Ah sure could go-fer a cole bear right about now. 

As for sun dried tomatoes, I do not think I have seen them in my regular stop, Kroger. As for asking the manager, I overhears a customer and a manager, and a stock-clerk discussing crème fraîche once. I finally butted in and told the customer she could substitute sour creme in a pinch. 

Oh, that cole bear is a Texas thing. It comes in six packs of longnecks. 

CD


----------



## Cheryl J (Feb 16, 2017)

Like medtran, I just slice fresh tomatoes, drizzle with a little olive oil, spread them out on a cookie sheet, and slow roast at 170 for several hours.  OMGosh...I could eat those like candy. 

In the grocery store, I think they're found packed in olive oil in the canned tomato aisle.  They also have super dried in bags in the produce section - those need to be rehydrated.  I've used those in a pinch and they're OK, but I would rather make my own. They'll last a few days in the fridge but any longer than that, they should be popped into the freezer.


----------



## larry_stewart (Feb 17, 2017)

In my store they are in 2 locations.
One is in a plastic clamshell container by the snow peas, shiitake mushrooms, okra, endives ( all also in clamshell containers)

the other location is the jarred ones the are stored in olive oil.  They are on the shelf  near the olives, oils ( which is on the same aisle as the pasta and canned tomato products)

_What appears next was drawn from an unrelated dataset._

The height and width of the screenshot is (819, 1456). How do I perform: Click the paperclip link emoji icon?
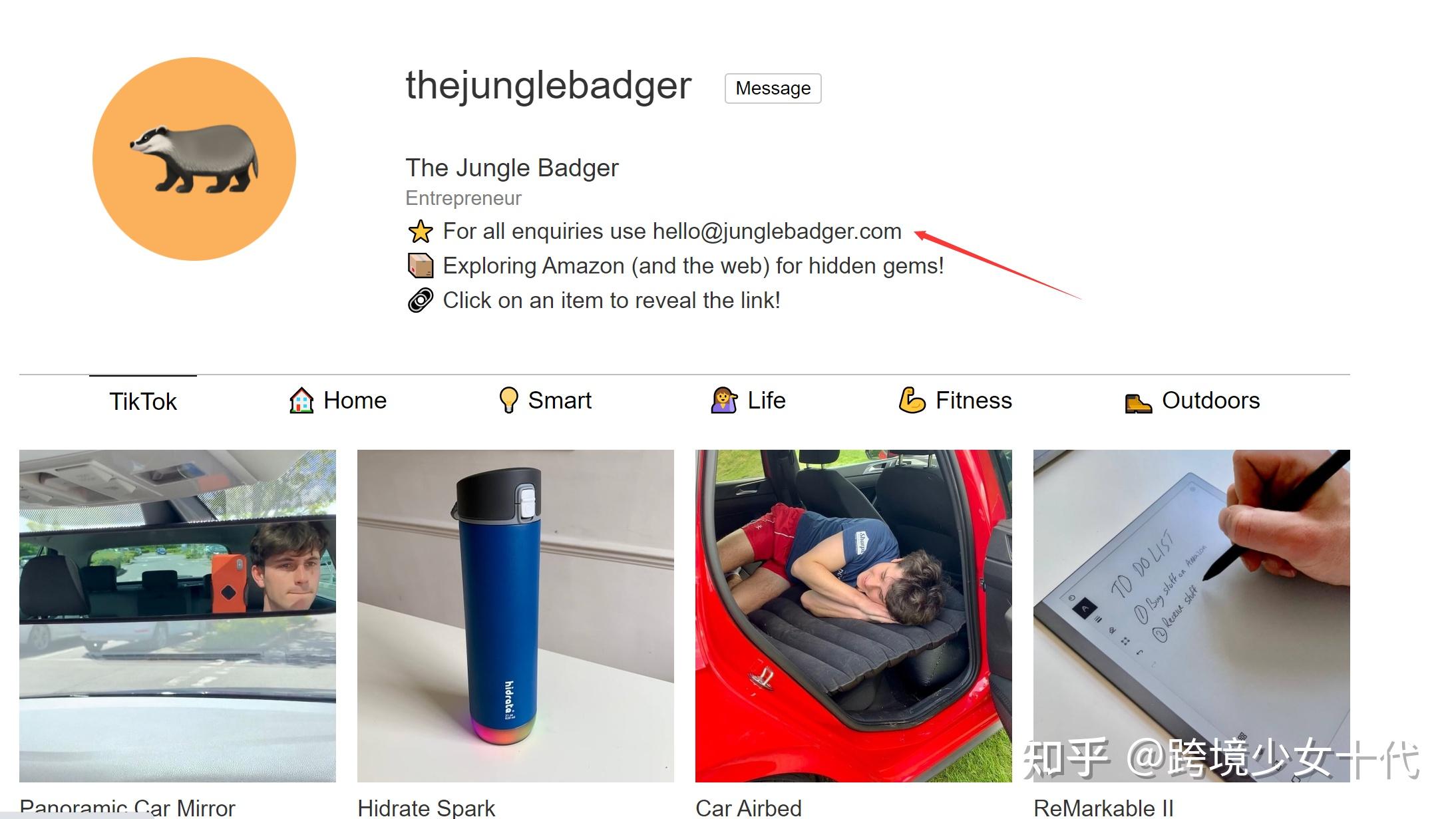[x=421, y=301]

I also make my own.  I found one variety of tomato which is bigger than grape but smaller than the plum tomatoes, and are perfect size to dehydrate in my food dehydrator .  I cut them in half, put them in the dryer, and usually between 12 - 24 hours that batch is done.  Some i cover with olive oil and garlic and store in the fridge for relatively quick use( or snacking on).  The others I put in a bag or container and freeze for future use.


----------



## jennyema (Feb 17, 2017)

They are also very often one of the items in an olive bar


----------



## Janet H (Feb 17, 2017)

At my local grocer the plain dried are in the produce section, oil packed are in the pickle aisle.

BUT... they can be purchased more cheaply at a health food store, costco and stores where they have bulk bins


----------



## dragnlaw (Feb 18, 2017)

What are "clamshell containers" ????


----------



## CraigC (Feb 18, 2017)

dragnlaw said:


> What are "clamshell containers" ????



Generally they are clear, plastic containers that open and shut like a clam. We always find bib (Boston) lettuce and arugula in them.


----------



## dragnlaw (Feb 18, 2017)

Ahhh,  Thank You.  I will sleep wiser tonight.

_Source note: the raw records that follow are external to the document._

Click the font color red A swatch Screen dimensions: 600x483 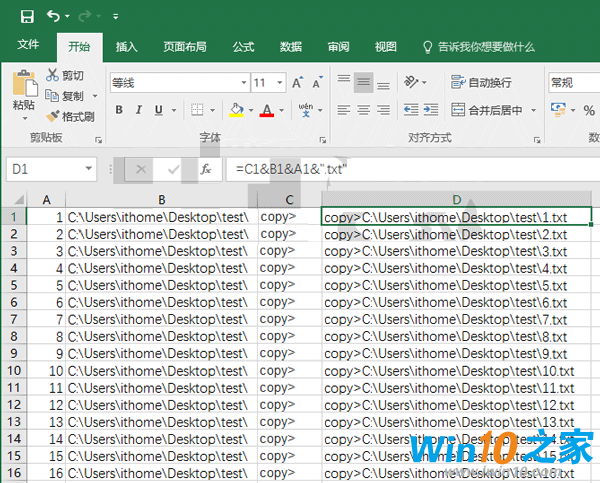point(266,110)
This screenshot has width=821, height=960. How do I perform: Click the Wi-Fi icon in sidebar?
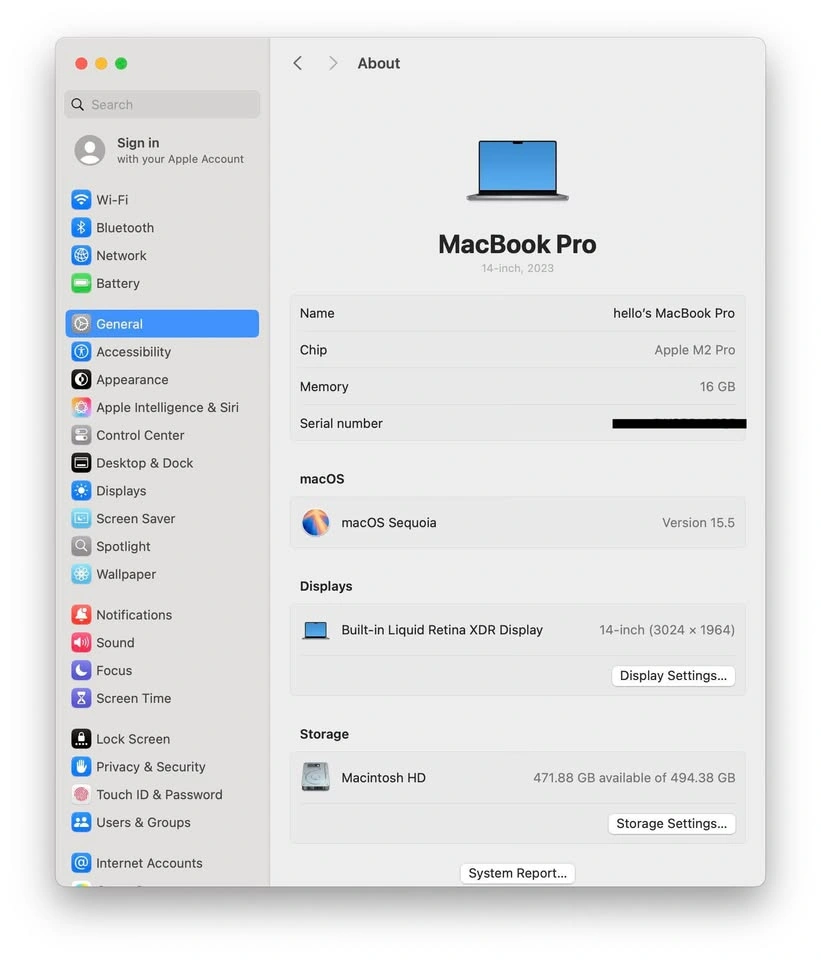[x=81, y=200]
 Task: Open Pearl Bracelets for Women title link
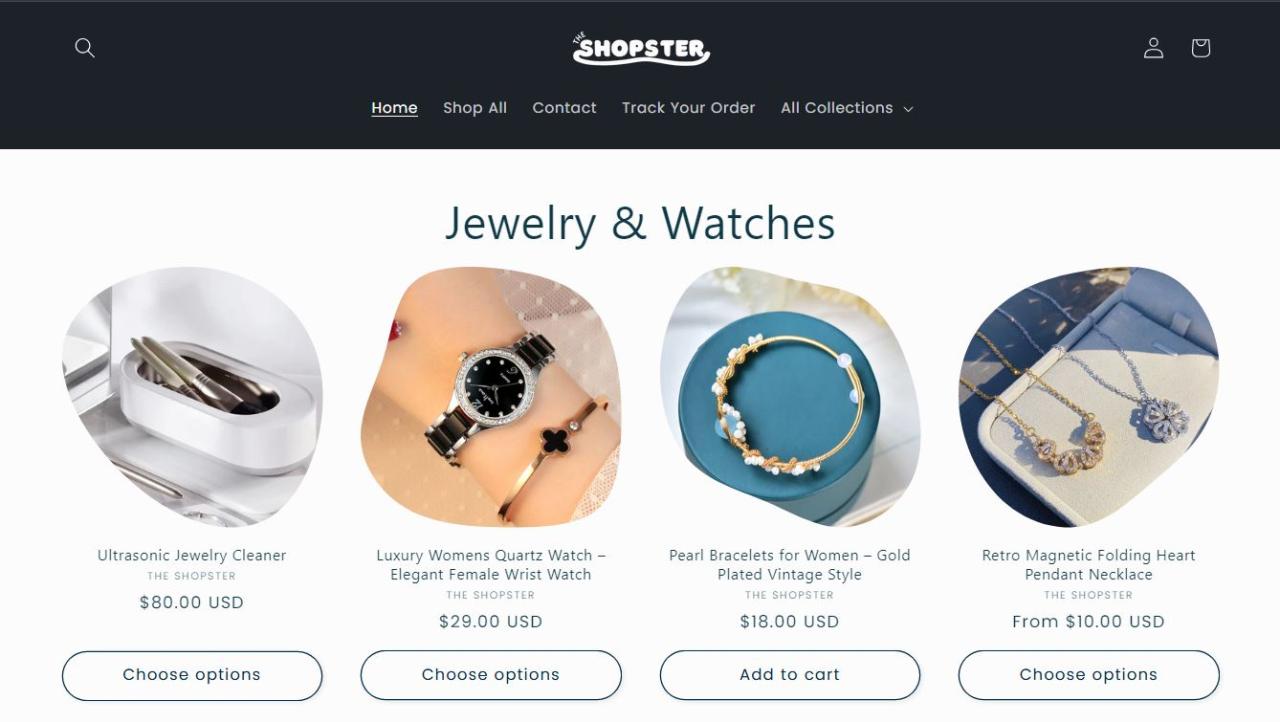[x=790, y=565]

Yes, our 'Boston Lettuce', often fresh herbs come like that.  hmm, lots of things, like mini tomatoes, delicate fruits...  

and my favourite....   FRESH CROISSANTS!!    

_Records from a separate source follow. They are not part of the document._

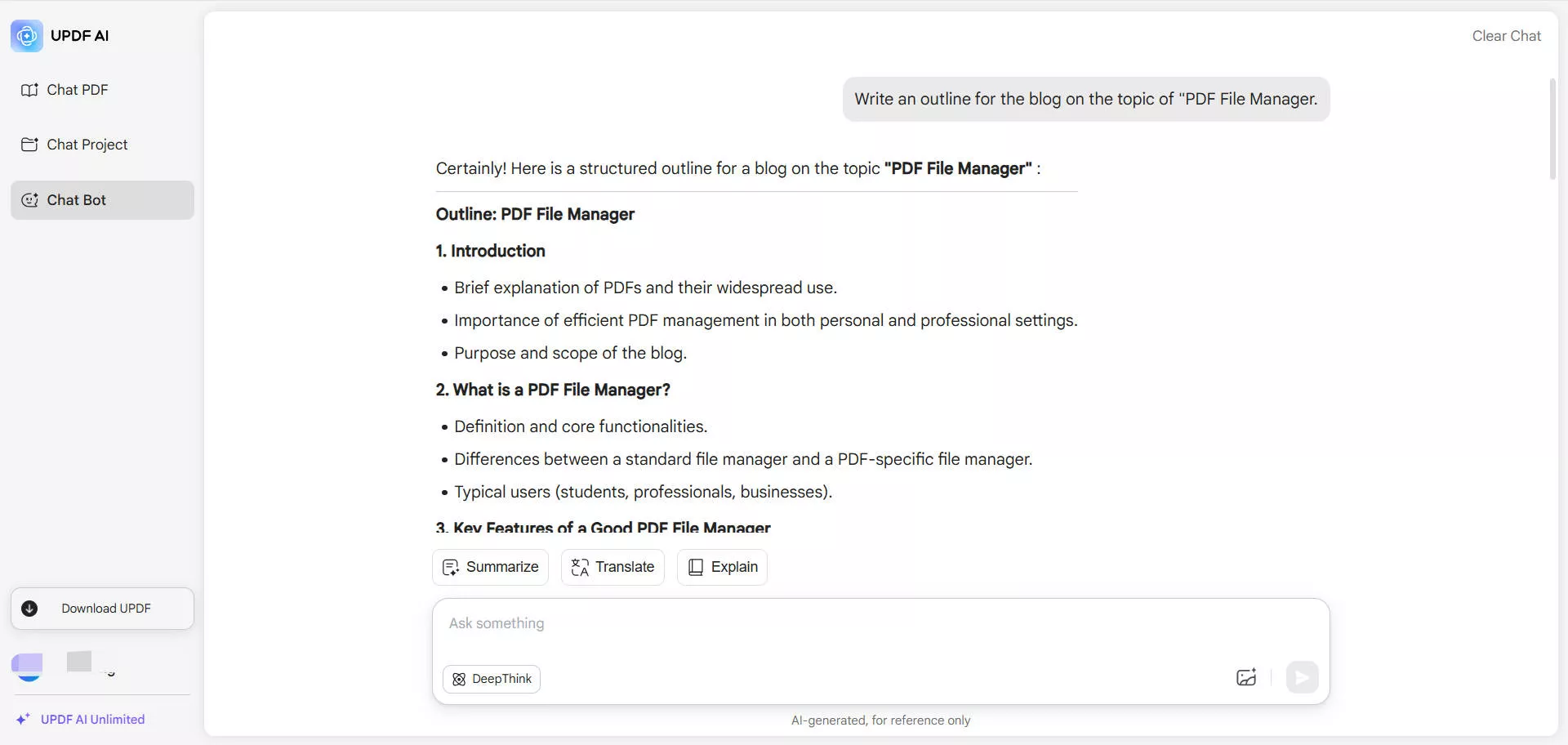Select the Chat PDF book icon
1568x745 pixels.
[x=30, y=89]
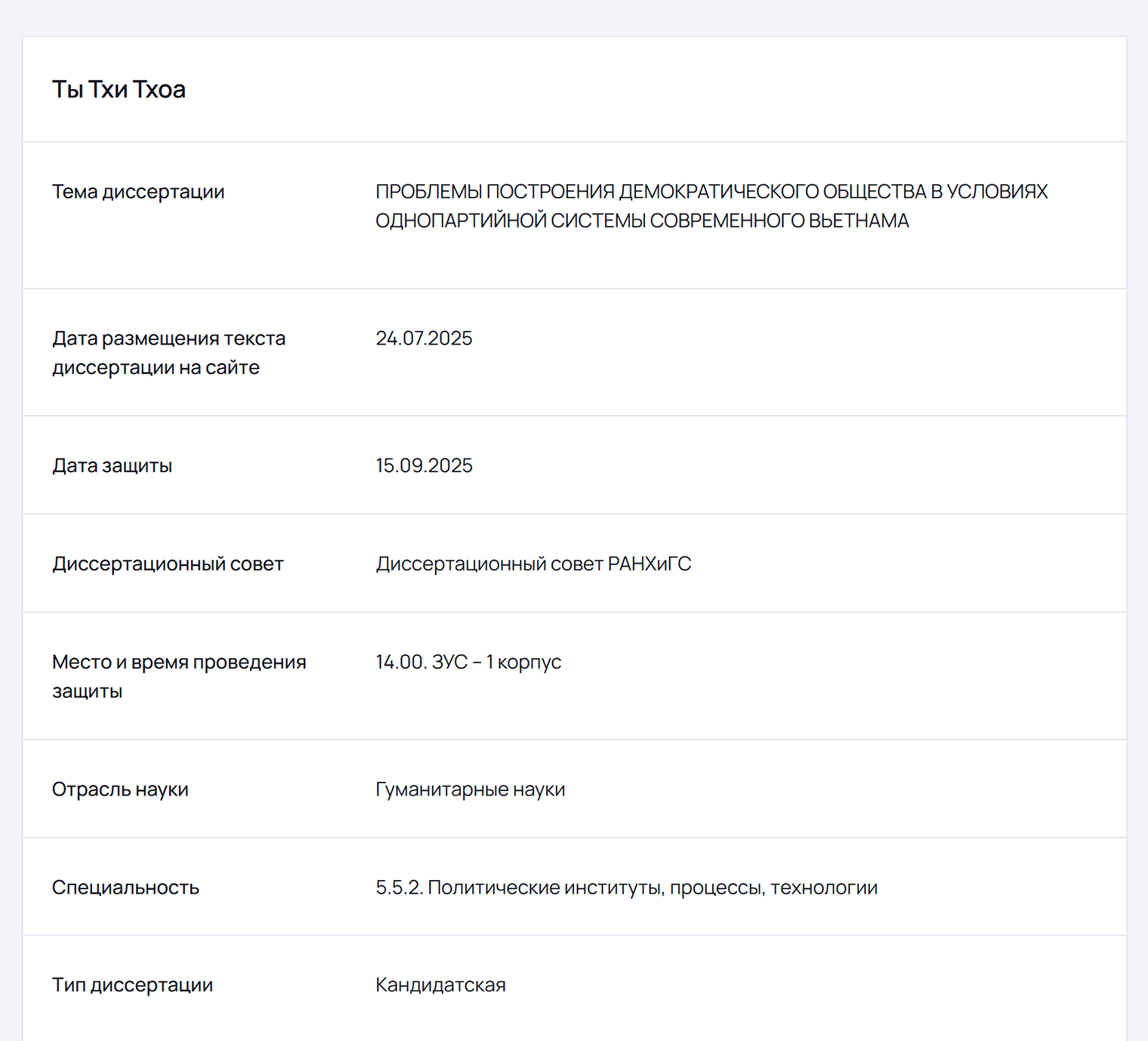Select the value "Гуманитарные науки"
The width and height of the screenshot is (1148, 1041).
(x=470, y=789)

never knew that container had a name


----------



## Addie (Feb 18, 2017)

GotGarlic said:


> Your favorite beverage - coo-AW-fee



Thank you Medtran.

Cahfee is how we pronounce that. We also can turn one syllable words into two. Beer becomes bee-ah. It is that old R getting in our way again.


----------



## larry_stewart (Feb 18, 2017)

Clam Shell


----------